▶ **Action item**
Print the entries exactly as given.

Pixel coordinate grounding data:
● ● ● ● ● ● ●

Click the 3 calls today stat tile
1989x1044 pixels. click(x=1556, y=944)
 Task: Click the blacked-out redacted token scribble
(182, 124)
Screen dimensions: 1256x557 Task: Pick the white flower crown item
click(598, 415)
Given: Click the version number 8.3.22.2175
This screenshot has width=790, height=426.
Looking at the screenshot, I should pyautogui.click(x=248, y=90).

● ● ● ● ● ● ●

▶ **Solved problem**
Click the 3 calls today stat tile
1989x1044 pixels. click(x=1556, y=944)
 Task: Click the blacked-out redacted token scribble
(182, 124)
Screen dimensions: 1256x557 Task: Pick the white flower crown item
click(598, 415)
Given: Click the version number 8.3.22.2175
This screenshot has width=790, height=426.
Looking at the screenshot, I should pyautogui.click(x=248, y=90).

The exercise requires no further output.